ECLI:NL:RBARN:2011:BQ9413
Rechtbank Arnhem
- Eerste aanleg - meervoudig
- Rechtspraak.nl
Vordering tot schadevergoeding wegens fouten bij medische behandeling door ziekenhuis
In deze zaak heeft de Rechtbank Arnhem op 8 juni 2011 uitspraak gedaan in een vordering tot schadevergoeding die was ingesteld door de eiser, wonende te [woonplaats], tegen de stichting Interconfessionele Stichting Gezondheidszorg Rivierenland, handelend onder de naam Ziekenhuis Rivierenland. De eiser had schadevergoeding gevorderd wegens vermeende fouten bij een medische behandeling. De rechtbank had eerder op 2 maart 2011 een bewijsopdracht gegeven aan de eiser, maar in een akte van 27 april 2011 heeft de eiser besloten af te zien van bewijslevering. Dit leidde ertoe dat de rechtbank oordeelde dat de eiser niet was geslaagd in het leveren van het opgedragen bewijs. De rechtbank heeft vervolgens de vordering van de eiser afgewezen en hem veroordeeld in de proceskosten, die aan de zijde van het ziekenhuis zijn begroot op EUR 1.167,00. De rechtbank oordeelde dat het feit dat de arts zich kon herinneren dat hij de knie had geflecteerd, onvoldoende was om te concluderen dat de proceskosten nodeloos waren veroorzaakt door het ziekenhuis.
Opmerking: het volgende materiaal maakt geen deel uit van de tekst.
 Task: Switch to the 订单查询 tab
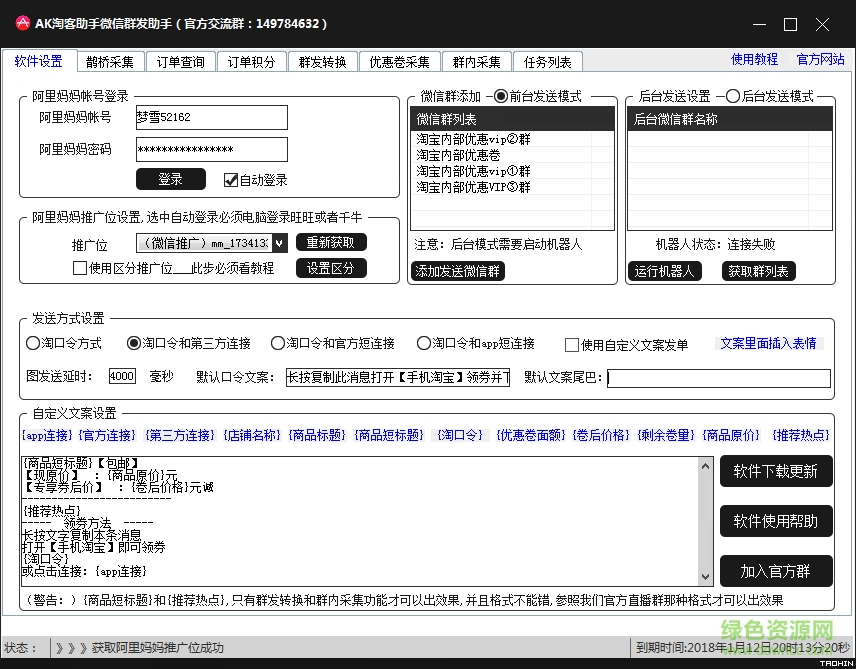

De rechtbank heeft het verzoek van de eiser om compensatie van de proceskosten afgewezen, omdat niet zeker was dat de procedure niet op een goedkopere manier zou zijn gevoerd als het ziekenhuis vanaf het begin had gesteld dat de knie tijdens de operatie was geflecteerd. De uitspraak is openbaar uitgesproken en de kostenveroordeling is uitvoerbaar bij voorraad.